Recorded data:
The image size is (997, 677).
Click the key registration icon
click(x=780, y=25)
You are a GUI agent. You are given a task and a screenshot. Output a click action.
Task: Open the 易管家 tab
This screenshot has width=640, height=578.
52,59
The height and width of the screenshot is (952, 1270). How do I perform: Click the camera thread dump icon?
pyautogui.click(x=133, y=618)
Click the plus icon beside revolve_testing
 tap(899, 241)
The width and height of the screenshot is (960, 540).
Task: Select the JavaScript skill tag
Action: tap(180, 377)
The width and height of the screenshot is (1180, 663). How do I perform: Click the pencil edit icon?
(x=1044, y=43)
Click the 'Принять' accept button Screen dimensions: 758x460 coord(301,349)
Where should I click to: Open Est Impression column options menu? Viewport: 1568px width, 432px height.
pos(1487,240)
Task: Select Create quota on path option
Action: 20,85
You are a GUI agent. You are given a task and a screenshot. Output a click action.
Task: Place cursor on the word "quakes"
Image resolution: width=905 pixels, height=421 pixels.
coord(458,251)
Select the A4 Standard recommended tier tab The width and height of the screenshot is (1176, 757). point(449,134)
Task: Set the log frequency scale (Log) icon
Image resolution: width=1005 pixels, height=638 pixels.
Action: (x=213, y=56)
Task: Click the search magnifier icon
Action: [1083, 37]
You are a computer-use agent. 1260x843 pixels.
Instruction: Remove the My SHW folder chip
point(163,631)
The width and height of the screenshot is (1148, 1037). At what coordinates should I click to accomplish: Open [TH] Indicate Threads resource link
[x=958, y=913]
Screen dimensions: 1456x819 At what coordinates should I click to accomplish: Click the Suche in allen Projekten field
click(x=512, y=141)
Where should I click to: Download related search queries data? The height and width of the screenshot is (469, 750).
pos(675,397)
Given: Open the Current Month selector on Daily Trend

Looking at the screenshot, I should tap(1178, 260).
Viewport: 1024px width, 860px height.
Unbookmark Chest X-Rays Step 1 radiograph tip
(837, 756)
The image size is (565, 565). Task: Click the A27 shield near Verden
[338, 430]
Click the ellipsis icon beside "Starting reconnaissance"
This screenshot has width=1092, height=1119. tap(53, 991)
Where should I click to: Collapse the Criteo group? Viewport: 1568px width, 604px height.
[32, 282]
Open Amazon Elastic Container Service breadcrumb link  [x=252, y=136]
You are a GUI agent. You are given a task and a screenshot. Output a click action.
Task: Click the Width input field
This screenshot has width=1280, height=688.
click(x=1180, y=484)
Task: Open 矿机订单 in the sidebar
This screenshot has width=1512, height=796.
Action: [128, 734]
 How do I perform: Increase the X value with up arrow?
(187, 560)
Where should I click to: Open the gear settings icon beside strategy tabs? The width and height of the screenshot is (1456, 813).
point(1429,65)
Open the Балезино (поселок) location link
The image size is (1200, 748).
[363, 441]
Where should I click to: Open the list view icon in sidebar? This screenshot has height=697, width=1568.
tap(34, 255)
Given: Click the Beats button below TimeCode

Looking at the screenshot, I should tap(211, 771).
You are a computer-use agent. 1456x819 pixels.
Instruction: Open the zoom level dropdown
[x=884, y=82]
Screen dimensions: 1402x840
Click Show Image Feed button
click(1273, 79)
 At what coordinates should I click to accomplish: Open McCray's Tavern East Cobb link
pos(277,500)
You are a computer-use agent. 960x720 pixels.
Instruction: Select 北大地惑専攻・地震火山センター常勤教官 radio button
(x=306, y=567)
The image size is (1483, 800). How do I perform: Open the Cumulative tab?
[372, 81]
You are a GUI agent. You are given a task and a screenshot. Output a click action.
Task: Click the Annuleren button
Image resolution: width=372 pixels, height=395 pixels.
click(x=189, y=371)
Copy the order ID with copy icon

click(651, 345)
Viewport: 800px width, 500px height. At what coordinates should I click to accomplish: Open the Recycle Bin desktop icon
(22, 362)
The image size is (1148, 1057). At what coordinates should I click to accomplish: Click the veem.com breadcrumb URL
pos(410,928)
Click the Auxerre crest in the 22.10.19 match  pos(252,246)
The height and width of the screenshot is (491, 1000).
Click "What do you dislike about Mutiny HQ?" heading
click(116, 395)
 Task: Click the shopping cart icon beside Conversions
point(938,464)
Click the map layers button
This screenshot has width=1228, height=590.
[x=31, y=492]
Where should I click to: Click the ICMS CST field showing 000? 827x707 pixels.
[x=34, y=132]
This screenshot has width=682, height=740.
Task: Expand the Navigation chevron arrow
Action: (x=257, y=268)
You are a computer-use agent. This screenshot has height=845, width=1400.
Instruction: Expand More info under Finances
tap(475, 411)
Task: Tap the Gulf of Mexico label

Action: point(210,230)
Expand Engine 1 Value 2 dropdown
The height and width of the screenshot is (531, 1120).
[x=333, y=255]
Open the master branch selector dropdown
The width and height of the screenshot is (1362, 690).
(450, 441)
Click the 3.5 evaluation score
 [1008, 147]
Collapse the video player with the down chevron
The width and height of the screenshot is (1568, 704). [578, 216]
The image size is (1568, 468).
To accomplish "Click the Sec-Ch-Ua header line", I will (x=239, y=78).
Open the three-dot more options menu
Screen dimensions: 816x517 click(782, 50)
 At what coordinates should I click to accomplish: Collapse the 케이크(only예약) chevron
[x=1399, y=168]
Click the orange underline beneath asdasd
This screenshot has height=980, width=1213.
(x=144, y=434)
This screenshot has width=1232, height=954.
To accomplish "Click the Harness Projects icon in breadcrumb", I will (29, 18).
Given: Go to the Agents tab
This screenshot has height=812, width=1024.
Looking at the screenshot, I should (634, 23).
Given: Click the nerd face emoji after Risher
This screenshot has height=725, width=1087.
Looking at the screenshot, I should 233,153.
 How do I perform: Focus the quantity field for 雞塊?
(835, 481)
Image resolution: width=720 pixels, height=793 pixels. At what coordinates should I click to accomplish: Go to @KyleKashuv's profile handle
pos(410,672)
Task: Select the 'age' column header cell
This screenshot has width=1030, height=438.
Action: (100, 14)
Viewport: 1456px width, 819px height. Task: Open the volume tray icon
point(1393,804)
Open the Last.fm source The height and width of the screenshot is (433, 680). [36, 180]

Task objective: Reproduce verbatim the stretch of the records from the line containing "Click the 'Принять'" through the line containing "point(163,631)", including both of those lines.

Completed task:
Click the 'Принять' accept button Screen dimensions: 758x460 coord(301,349)
Where should I click to: Open Est Impression column options menu? Viewport: 1568px width, 432px height.
pos(1487,240)
Task: Select Create quota on path option
Action: 20,85
You are a GUI agent. You are given a task and a screenshot. Output a click action.
Task: Place cursor on the word "quakes"
Image resolution: width=905 pixels, height=421 pixels.
coord(458,251)
Select the A4 Standard recommended tier tab The width and height of the screenshot is (1176, 757). point(449,134)
Task: Set the log frequency scale (Log) icon
Image resolution: width=1005 pixels, height=638 pixels.
Action: (x=213, y=56)
Task: Click the search magnifier icon
Action: [1083, 37]
You are a computer-use agent. 1260x843 pixels.
Instruction: Remove the My SHW folder chip
point(163,631)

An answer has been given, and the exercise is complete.